Dallas ISD is redefining what excellence looks like in school counseling through a new districtwide framework designed to elevate the profession and ensure every student receives consistent, high-quality support.
The district recently introduced the School Counselor Excellence Instrument (SCEI), a detailed guide outlining best practices, performance standards, and growth pathways for school counselors. The initiative, district leaders say, strengthens the foundation for student support and sets a model for other districts to follow.
For Joann Jackson, Dallas ISD’s director of counseling services, the new framework represents both accountability and empowerment. “We have excellence initiatives for teachers, assistant principals, principals, and executive directors,” Jackson said. “We hold counselors to the same standard of excellence we require from others.”
The SCEI establishes clear expectations through goal setting, annual reviews, and structured feedback, ensuring counselors have measurable ways to track progress while maintaining open communication with campus leaders. The framework recognizes that counselors occupy a unique role — balancing administrative responsibilities with direct student care.
“Counselors sit in a unique space because they are quasi-administrators,” Jackson explained. “But at the end of the day, the focus is to make sure students are taken care of — academically, socially, and emotionally.”
From leading parent workshops to helping high school seniors plan for college or careers, a counselor’s responsibilities differ from campus to campus. The SCEI helps ensure that, regardless of school or neighborhood, every student in Dallas ISD has access to the same level of comprehensive guidance.
The instrument is organized around four key domains: focus and planning, program delivery, college, career, and military readiness, and professional responsibilities.
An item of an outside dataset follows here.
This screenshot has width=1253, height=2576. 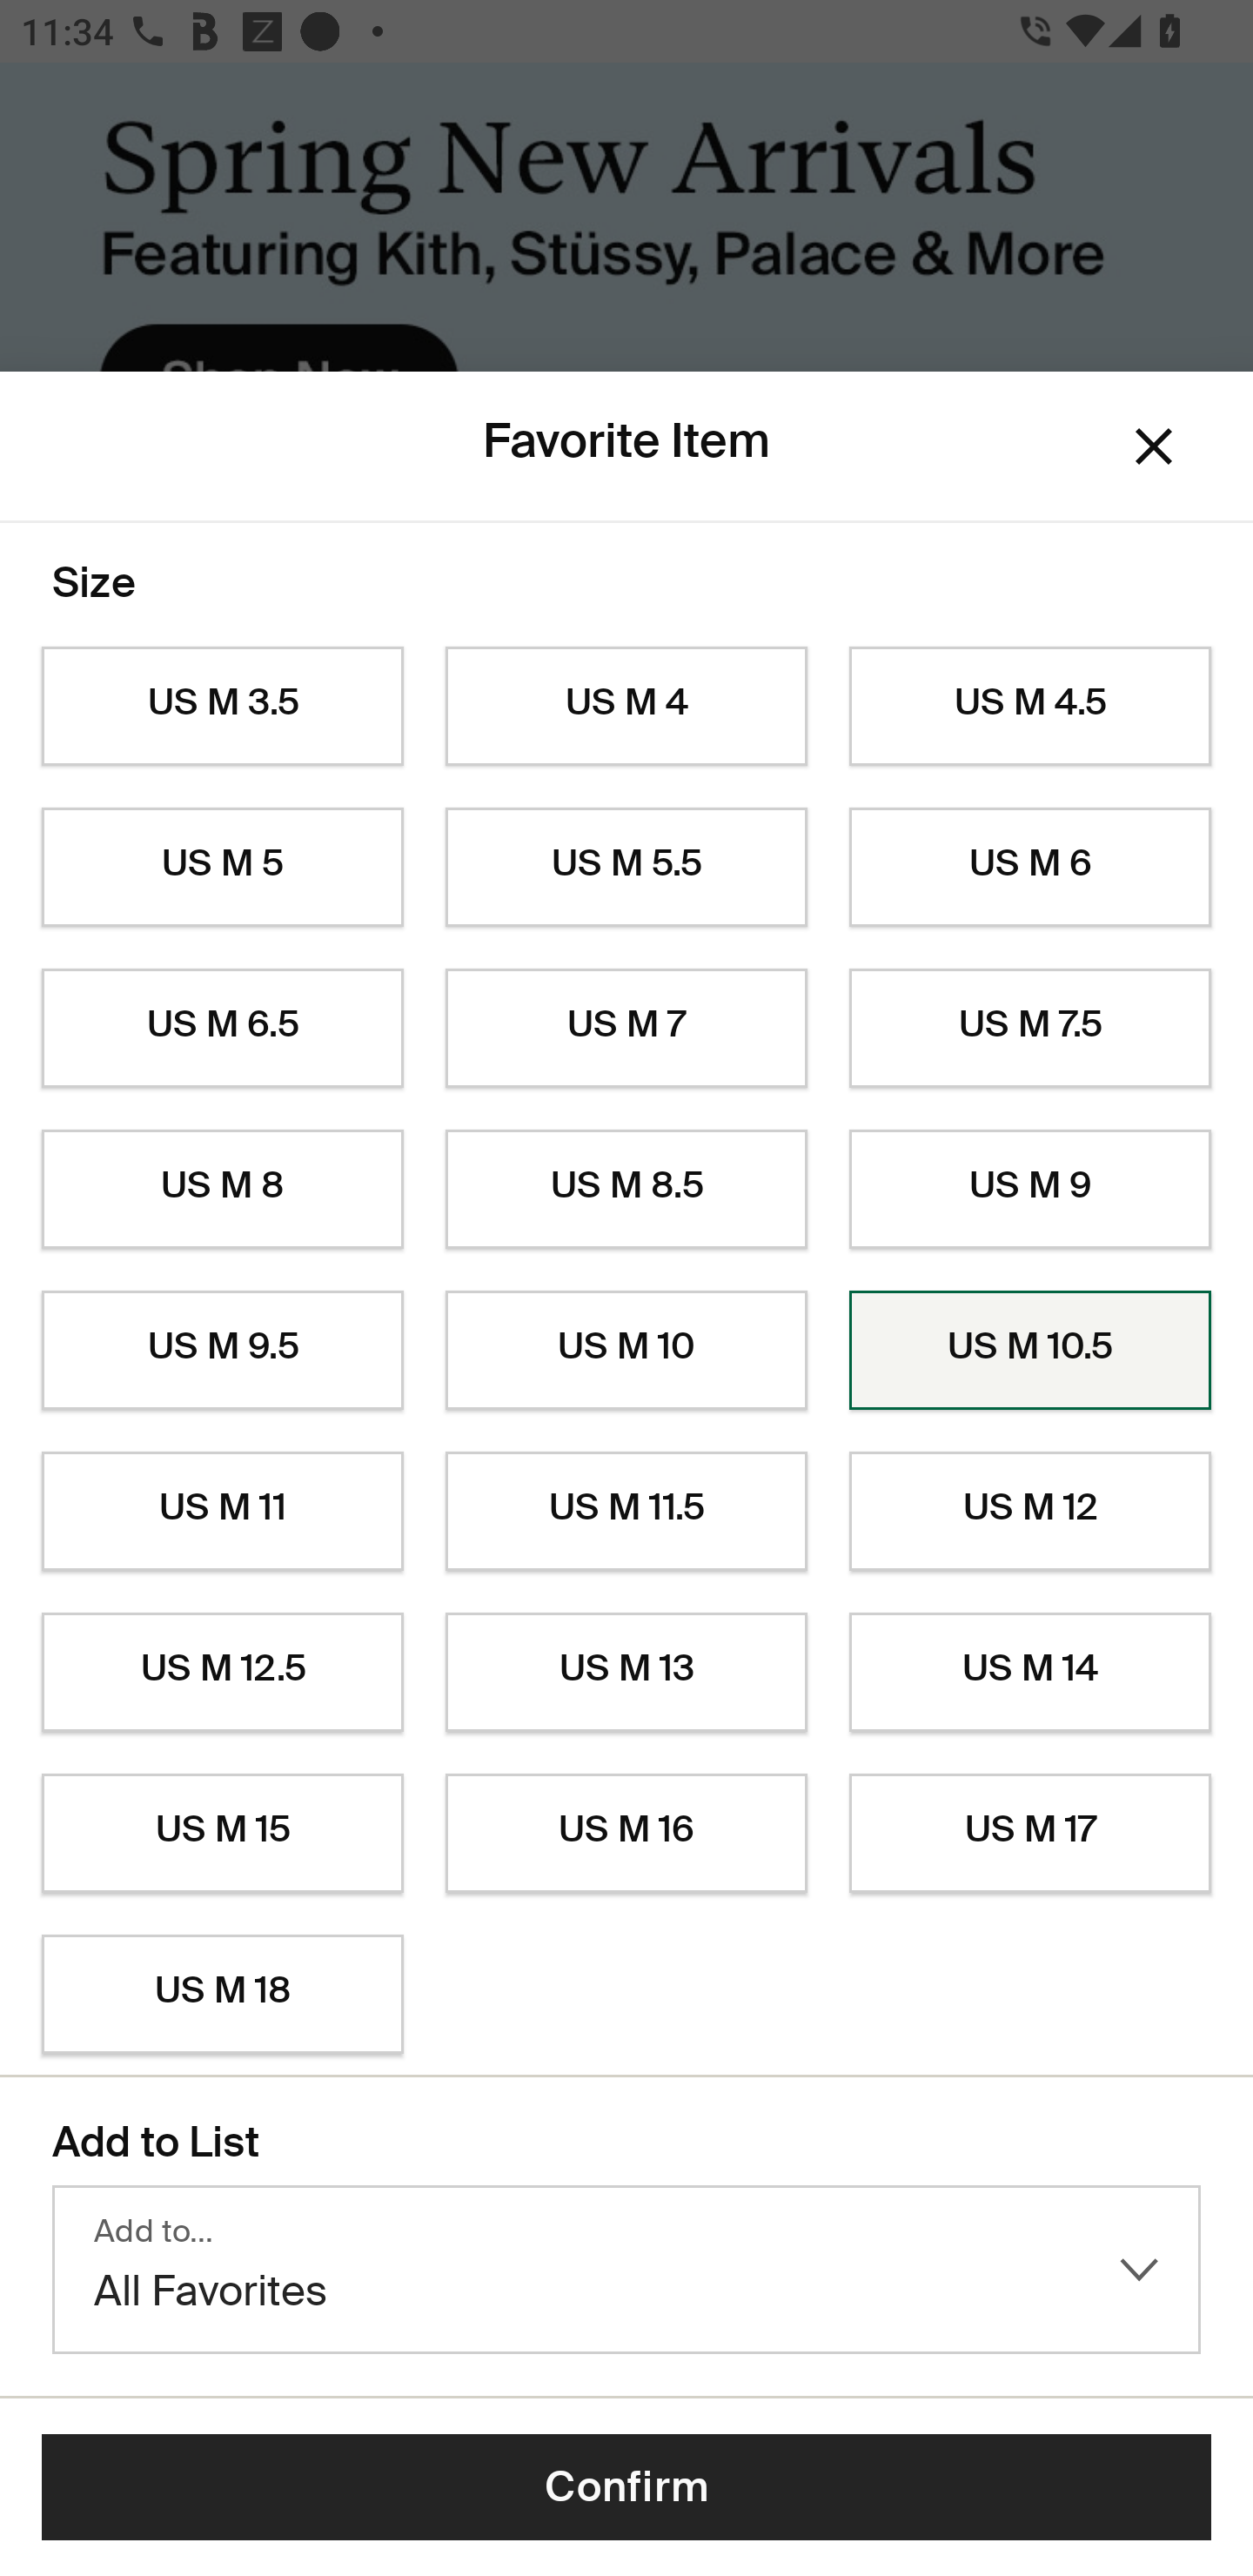 What do you see at coordinates (626, 1834) in the screenshot?
I see `US M 16` at bounding box center [626, 1834].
Together, these domains define what effective counseling looks like in practice — from data-driven program design to individualized student support, said Jackson.
According to Stacy Owens, administrative coordinator for counseling services, the framework is also a communication tool between counselors and administrators.
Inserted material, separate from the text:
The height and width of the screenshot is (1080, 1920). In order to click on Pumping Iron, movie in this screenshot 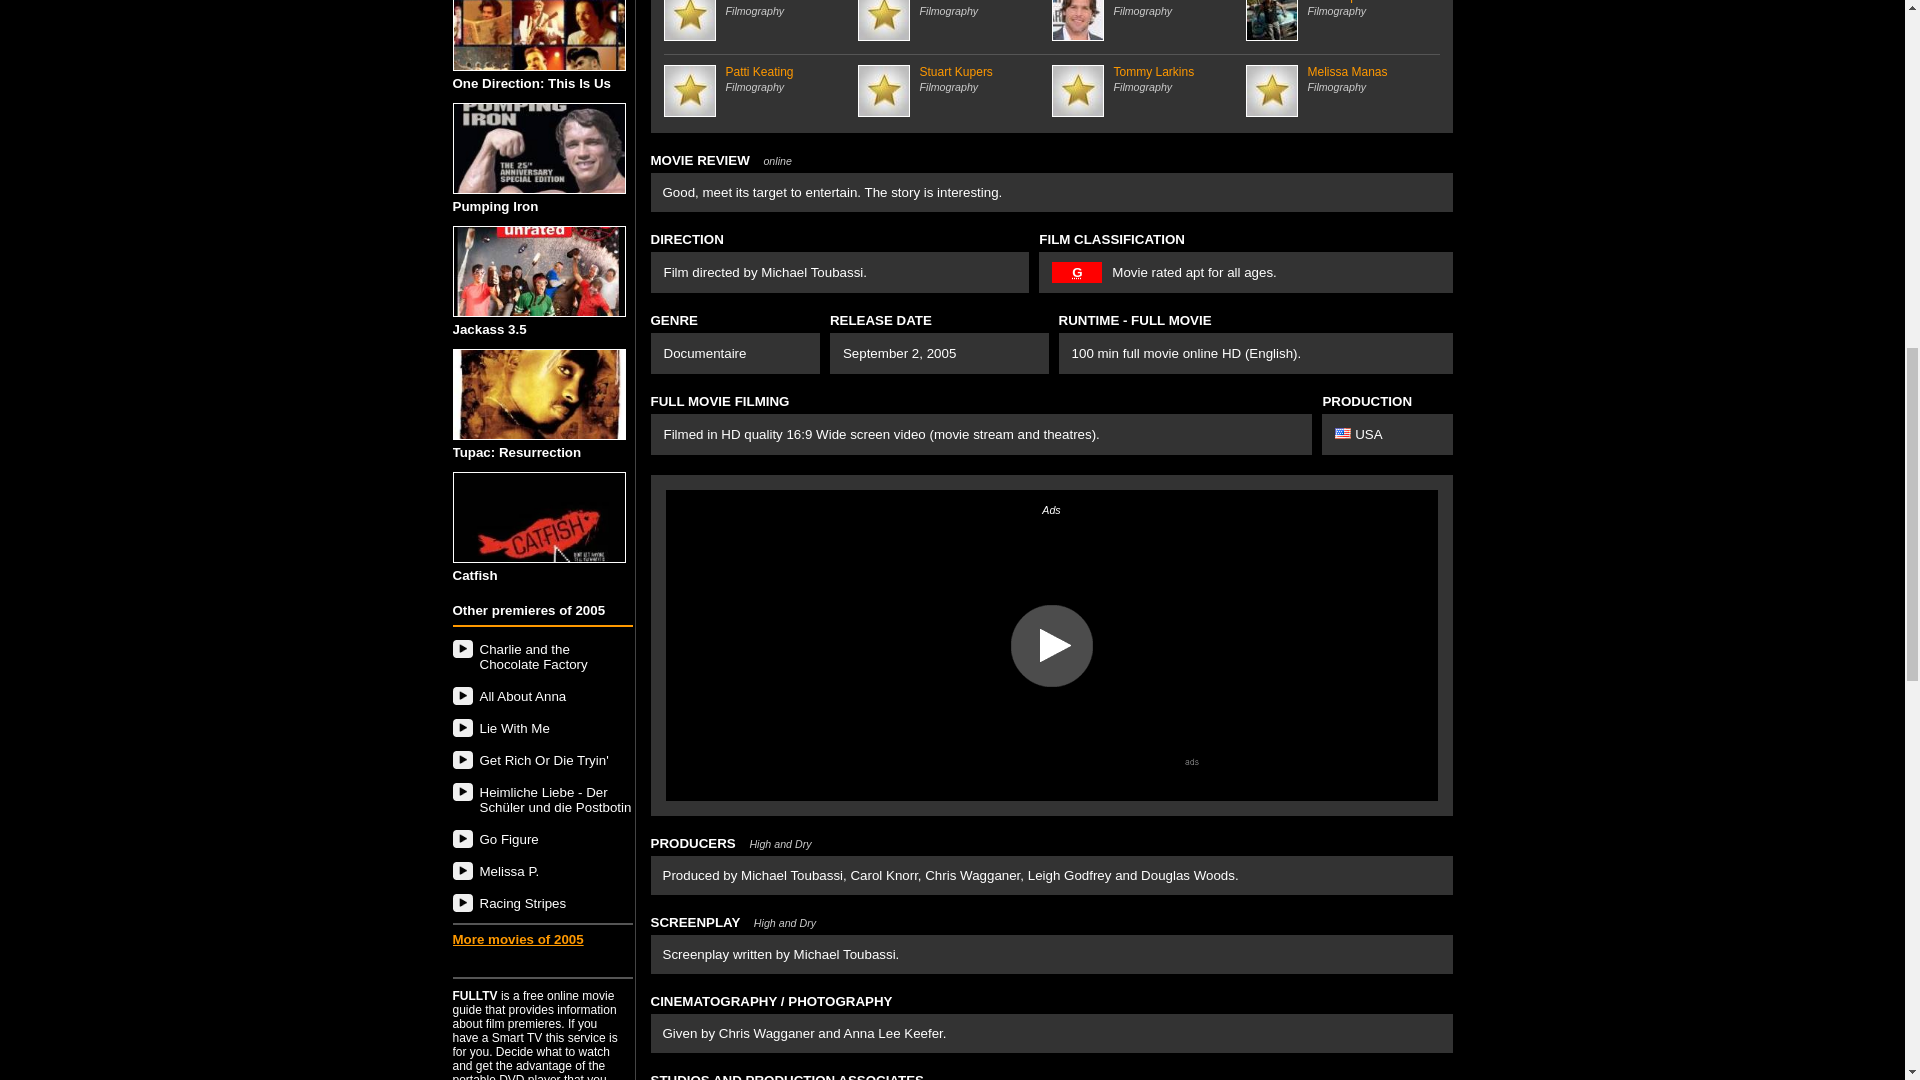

“We want to be intentional about matching goals so when counselors talk to their administrators, they are on the same page,” Owens said.
Each domain connects to professional development opportunities that help counselors expand their expertise and align their work with district goals.
Even in its early stages, the SCEI is already making a difference. Campuses report clearer expectations, improved coordination with leadership, and more balanced caseloads — all of which contribute to stronger student outcomes.
“It’s all about supporting the counselor and helping administrators understand the scope of work they do,” Jackson said. “This rubric shows what excellence in counseling looks like.”